La Bulgare
Ce livre comporte une table des matières dynamique, a été relu et corrigé.
Extrait: LE 20 mai, l’an 1876, dans l’après-midi, — le jour même où fut anéanti le détachement de Botief dans les monts des Balkans, et où Botief lui-même tomba mortellement blessé, sous les balles de la bande tcherkesse conduite par le sanguinaire Dchambalas, — un groupe de femmes stationnait sur la rive gauche de l’Isker. Elles attendaient chacune leur tour pour se faire transporter en barque à Lutibrod, sur la rive opposée.
La plupart d’entre elles, se rendaient à peine compte des événements qui se passaient autour d’elles, et d’autres s’en souciaient fort peu.
Le passage incessant des troupes au delà de Wratza, qui durait depuis deux jours déjà, les laissait indifférentes, et ne les empêchait point de vaquer à leurs besognes ménagères.
De fait, il n’y avait que des femmes assemblées ici, car les hommes évitaient de se montrer. Bien que le lieu du combat entre les insurgés et les bandes tcherkesses fût assez éloigné de Lutibrod, le bruit de ces désordres avait pénétré jusque-là, et la terreur régnait parmi les hommes.

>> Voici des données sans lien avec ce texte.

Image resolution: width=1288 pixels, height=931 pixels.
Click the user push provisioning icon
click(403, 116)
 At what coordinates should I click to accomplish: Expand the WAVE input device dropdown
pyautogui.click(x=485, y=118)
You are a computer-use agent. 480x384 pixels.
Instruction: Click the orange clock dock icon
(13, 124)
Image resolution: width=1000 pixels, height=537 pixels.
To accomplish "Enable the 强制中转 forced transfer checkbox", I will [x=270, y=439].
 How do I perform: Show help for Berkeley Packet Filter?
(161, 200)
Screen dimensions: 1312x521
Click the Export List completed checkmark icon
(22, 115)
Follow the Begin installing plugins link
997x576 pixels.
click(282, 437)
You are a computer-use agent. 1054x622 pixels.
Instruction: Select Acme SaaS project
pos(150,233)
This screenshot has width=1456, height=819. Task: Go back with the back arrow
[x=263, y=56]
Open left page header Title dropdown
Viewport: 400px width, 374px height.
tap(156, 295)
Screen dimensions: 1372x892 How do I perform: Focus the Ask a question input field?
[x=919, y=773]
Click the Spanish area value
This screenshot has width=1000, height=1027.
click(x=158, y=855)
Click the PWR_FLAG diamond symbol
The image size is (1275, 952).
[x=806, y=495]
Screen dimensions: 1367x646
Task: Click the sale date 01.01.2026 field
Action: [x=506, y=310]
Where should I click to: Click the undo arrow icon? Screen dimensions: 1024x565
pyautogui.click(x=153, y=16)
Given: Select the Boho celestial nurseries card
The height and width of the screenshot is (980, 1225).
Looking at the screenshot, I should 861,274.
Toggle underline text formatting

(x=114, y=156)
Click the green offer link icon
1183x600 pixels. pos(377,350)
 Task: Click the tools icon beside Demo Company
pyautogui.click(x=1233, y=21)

Des soldats turcs étaient venus le jour même au village pour s’emparer des suspects, postant des sentinelles aux abords du fleuve pour surveiller ceux qui se faisaient traverser.
Au moment où commence notre récit, la barque se trouvait sur la rive opposée et les paysannes attendaient avec impatience son retour. Le canot aborda enfin et le batelier, un natif de Lutibrod, manœuvrait de la rame pour approcher la barque de la rive.
— Na, avancez, les femmes ! Dépêchez-vous !
Soudain deux gendarmes turcs, à cheval, arrivèrent au galop. Sautant lestement à terre, ils bousculèrent les femmes, pour arriver à la barque. Le plus âgé des deux, un gros Turc, faisait claquer son fouet, en poussant des jurons.
— Fichez-moi le camp ! Cochons de Giaours ! Housti, allez-vous en ! Qu’on ne vous voie plus !
Les femmes reculèrent effrayées, résignées à attendre encore.
— Eh bien, allez-vous en, vieilles sorcières ! gronda l’autre Turc, en marchant droit sur elles, et faisant jouer son fouet.
Poussant des cris d’effroi, elles se sauvèrent de tous côtés.
Pendant ce temps, le batelier installa les chevaux sur la barque, et les deux gendarmes enjambaient le canot.